Repeat every row below verbatim, leaving the pictures out of your answer.

[Extracted data entries]
— START —

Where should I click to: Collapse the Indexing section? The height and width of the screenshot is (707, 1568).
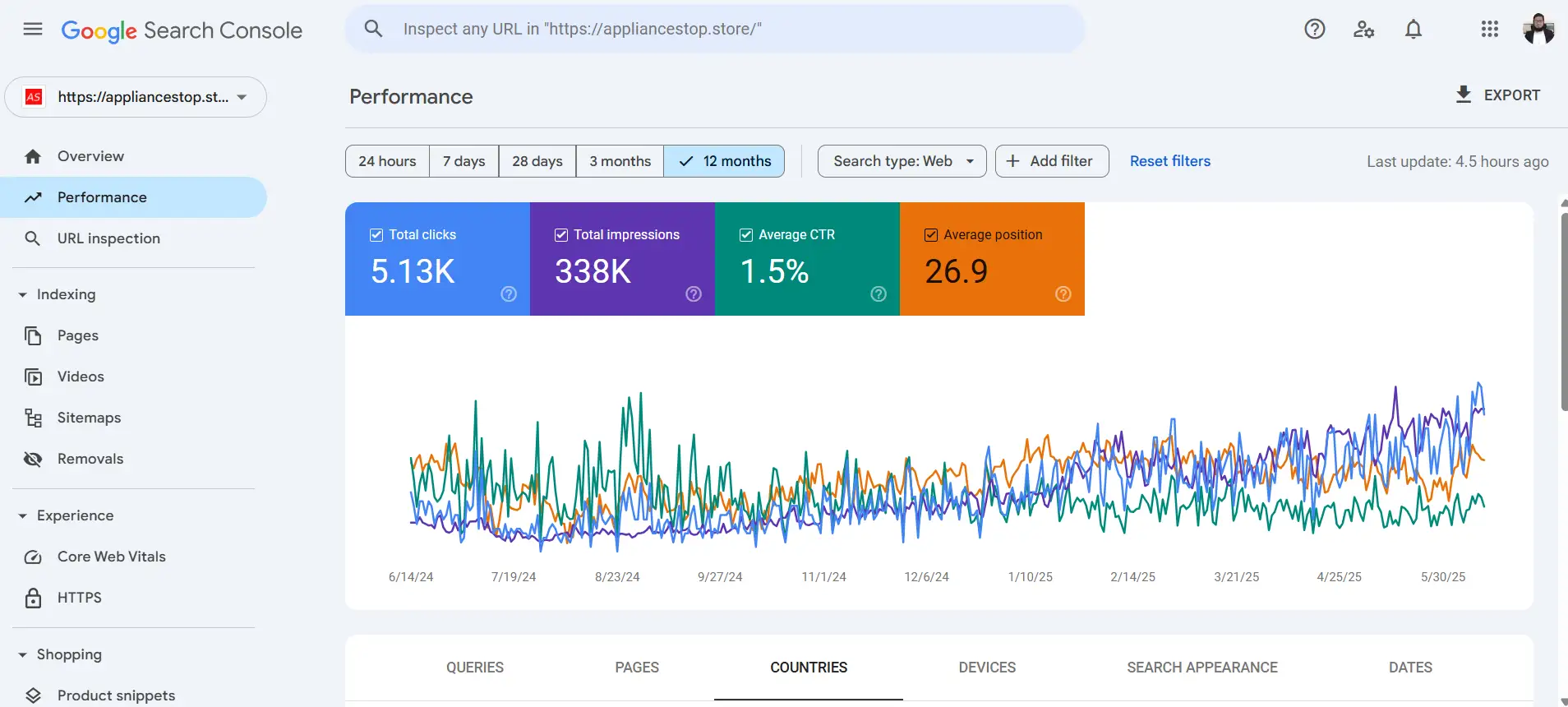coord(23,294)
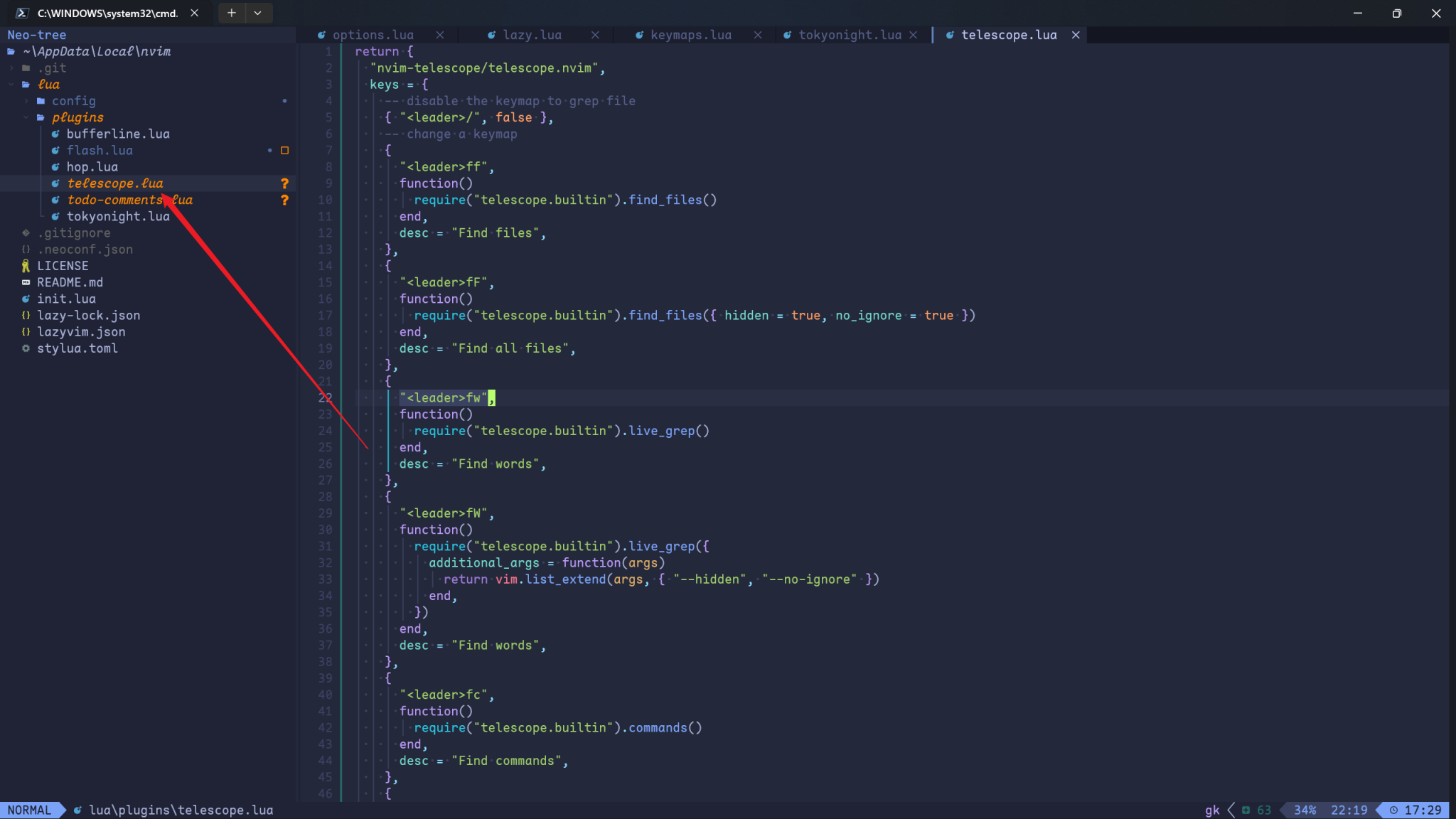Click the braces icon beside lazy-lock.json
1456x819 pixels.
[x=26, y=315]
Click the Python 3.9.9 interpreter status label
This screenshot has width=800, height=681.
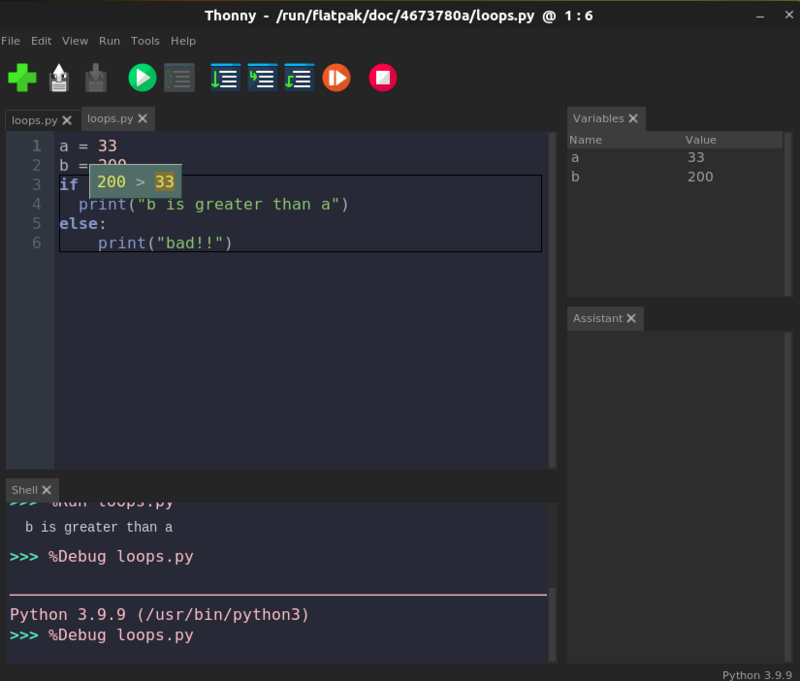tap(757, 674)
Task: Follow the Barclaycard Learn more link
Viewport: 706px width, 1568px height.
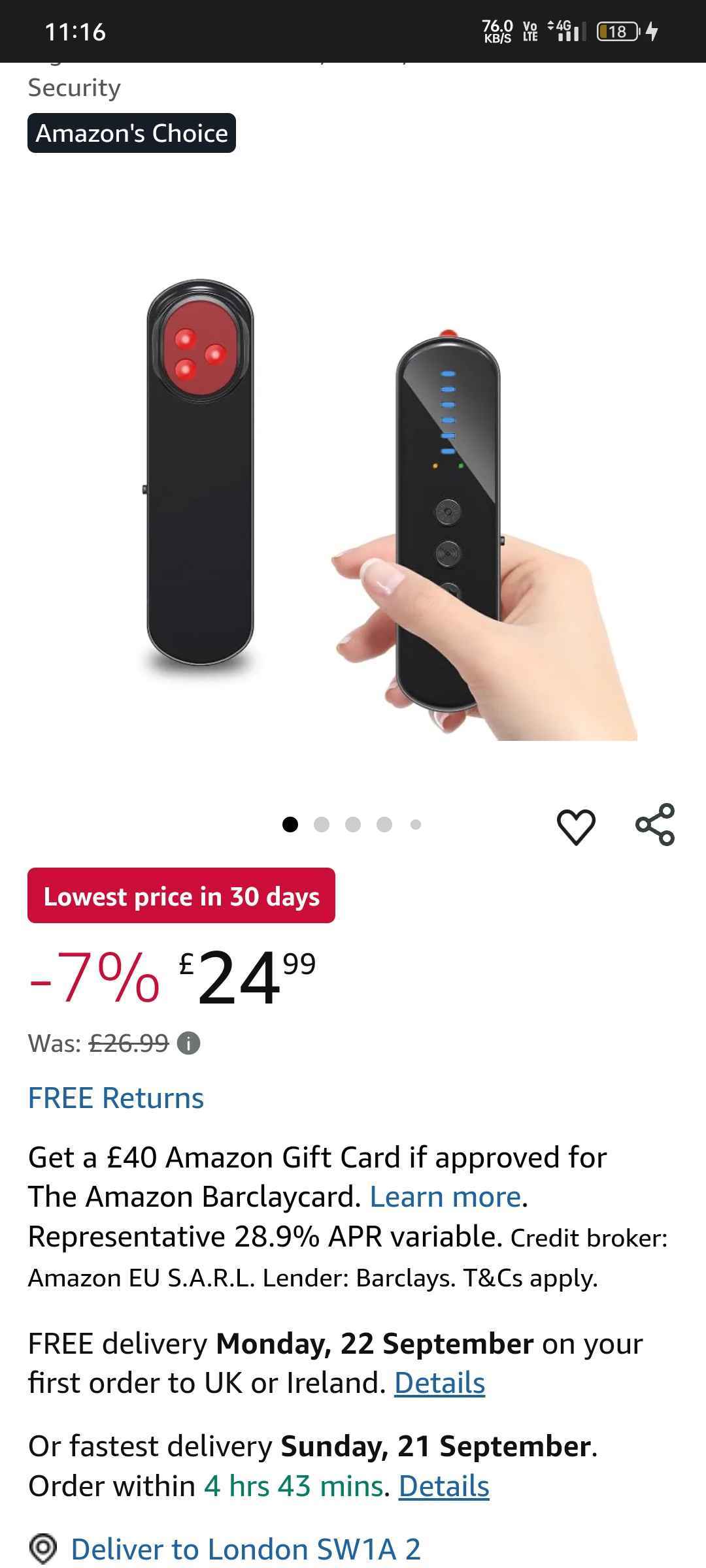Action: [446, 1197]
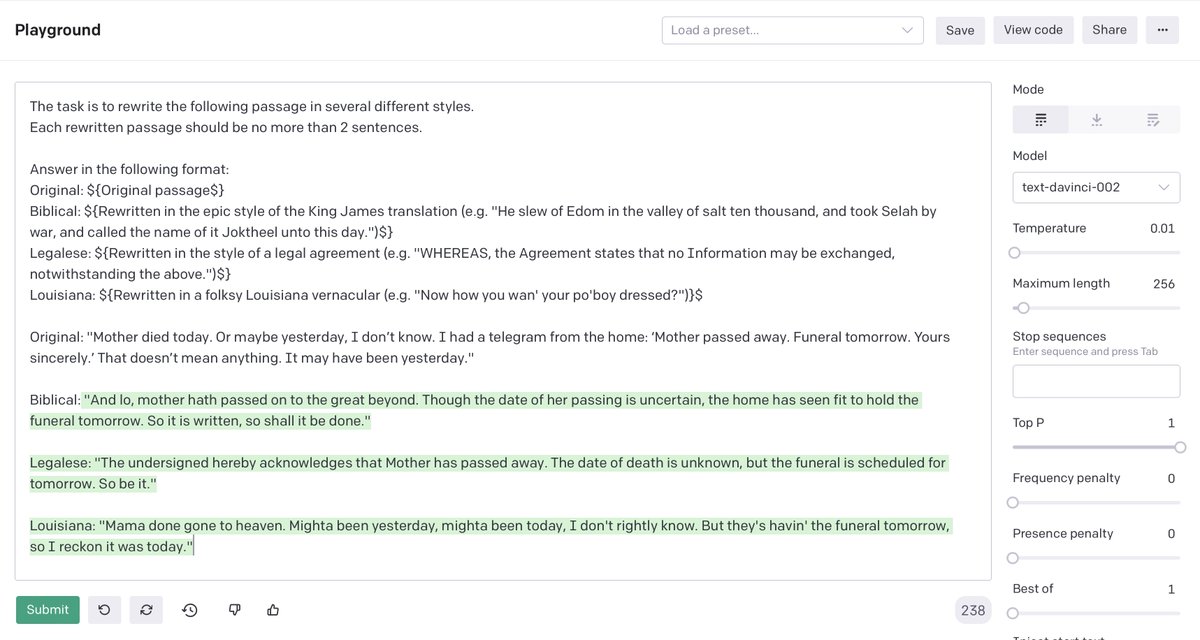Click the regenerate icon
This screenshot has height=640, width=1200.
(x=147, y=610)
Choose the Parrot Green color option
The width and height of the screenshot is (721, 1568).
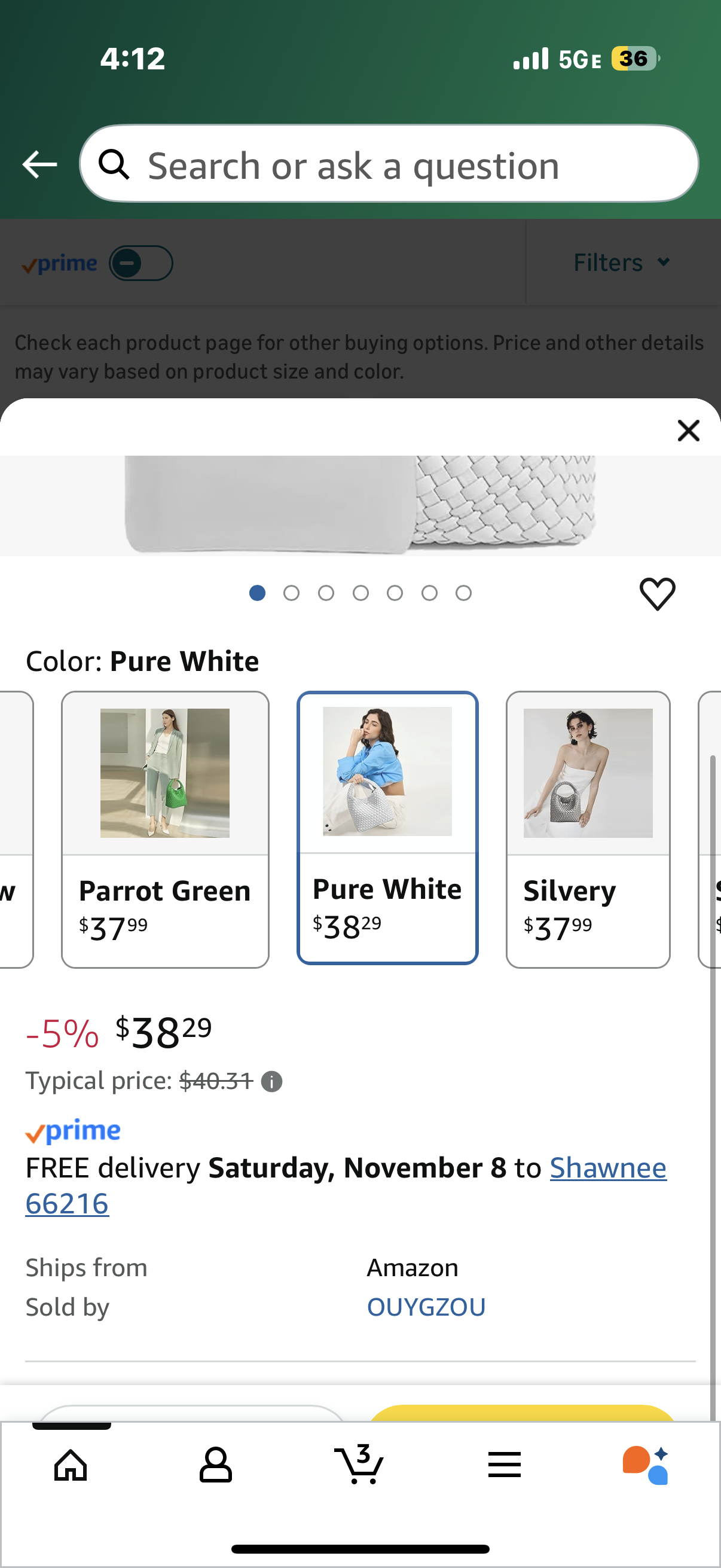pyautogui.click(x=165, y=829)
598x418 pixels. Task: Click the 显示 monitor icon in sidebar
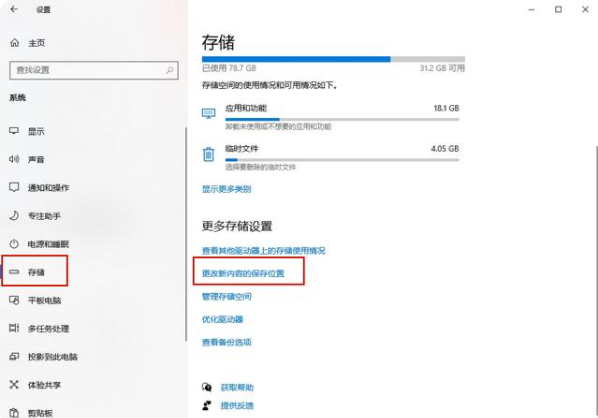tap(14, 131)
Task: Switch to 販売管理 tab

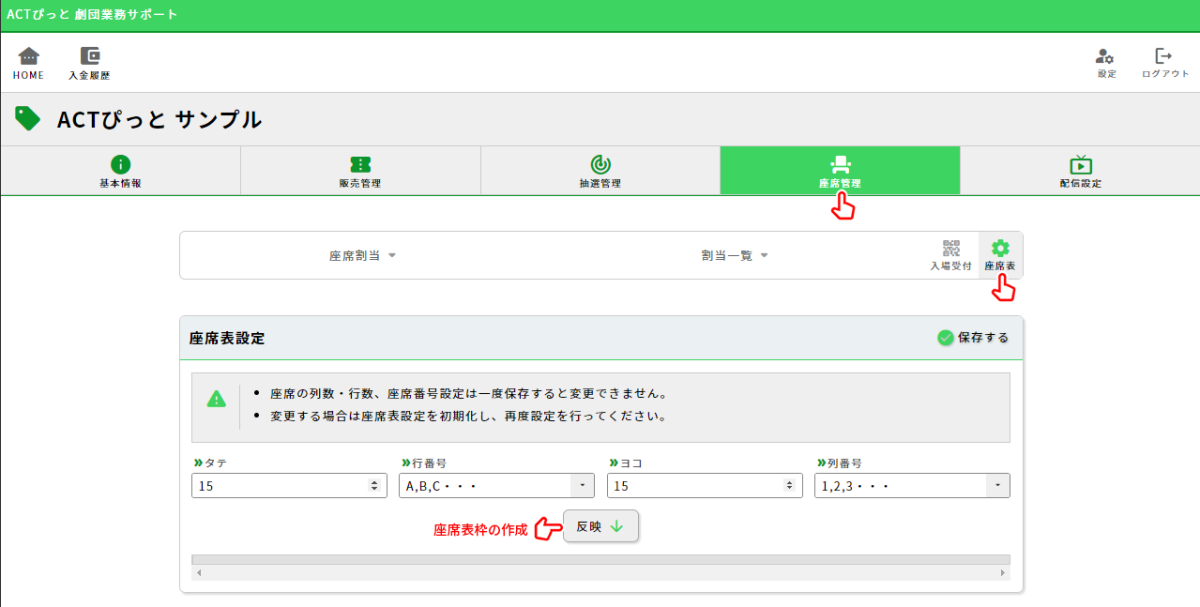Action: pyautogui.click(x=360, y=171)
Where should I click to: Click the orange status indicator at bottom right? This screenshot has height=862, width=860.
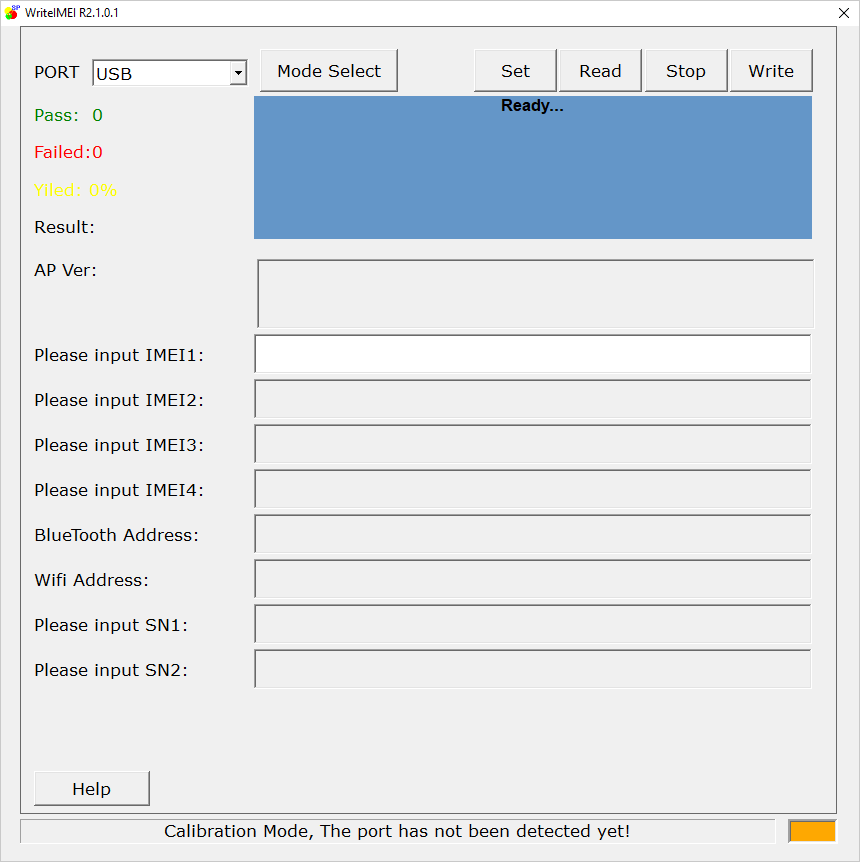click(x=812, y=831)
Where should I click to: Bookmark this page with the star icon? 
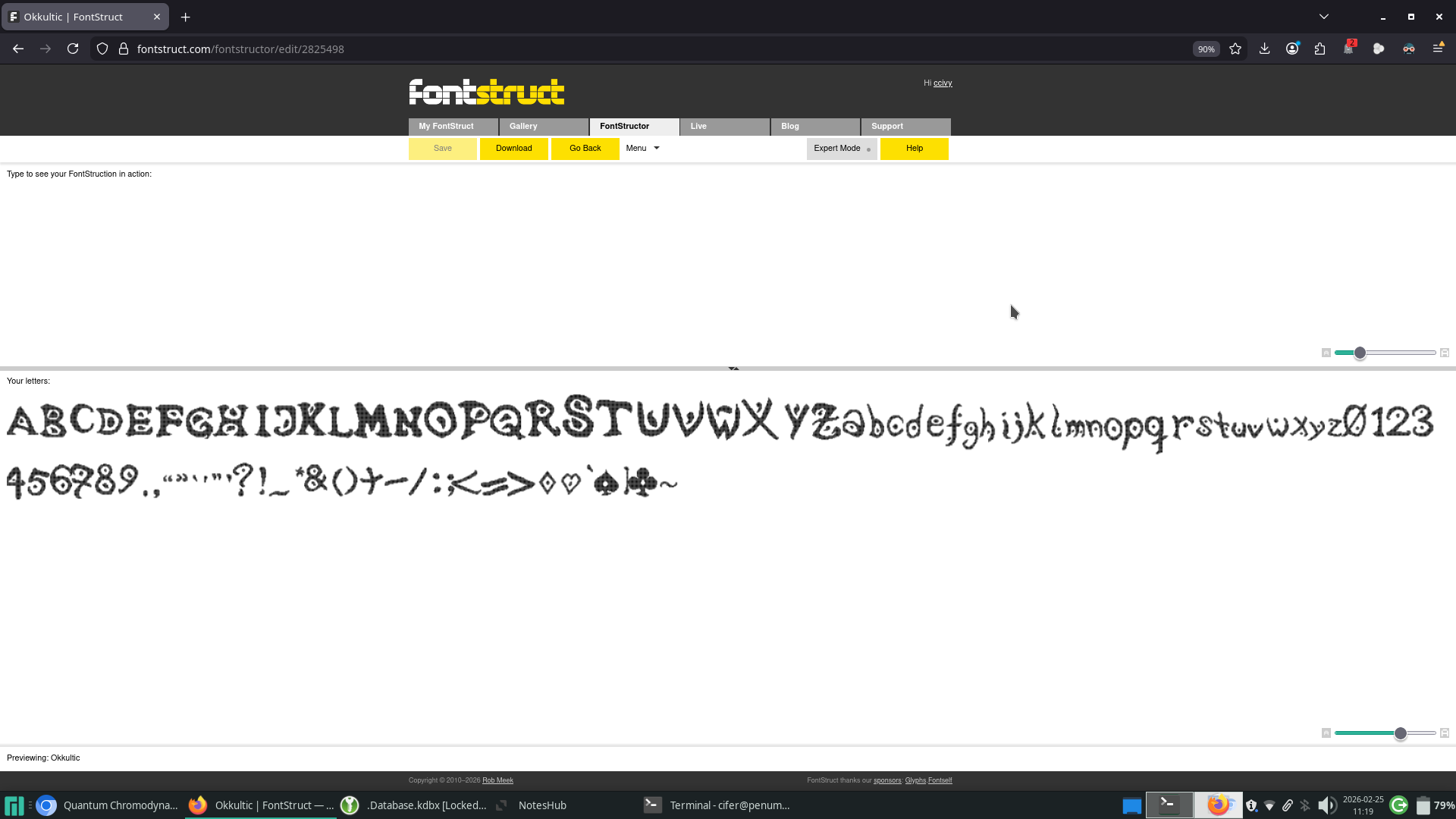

— END —

[ANSWER TO THE PROBLEM]
Where should I click to: Collapse the Indexing section? The height and width of the screenshot is (707, 1568).
coord(23,294)
Click the braces icon beside lazy-lock.json
1456x819 pixels.
[x=26, y=315]
Click the Python 3.9.9 interpreter status label
This screenshot has width=800, height=681.
tap(757, 674)
Task: Follow the Barclaycard Learn more link
Viewport: 706px width, 1568px height.
Action: [446, 1197]
Click the regenerate icon
This screenshot has height=640, width=1200.
(x=147, y=610)
Choose the Parrot Green color option
The width and height of the screenshot is (721, 1568).
pyautogui.click(x=165, y=829)
598x418 pixels. Task: Click the 显示 monitor icon in sidebar
tap(14, 131)
Task: Switch to 販売管理 tab

Action: pyautogui.click(x=360, y=171)
Where should I click to: Click the orange status indicator at bottom right? This screenshot has height=862, width=860.
click(x=812, y=831)
Where should I click to: Bookmark this page with the star icon? 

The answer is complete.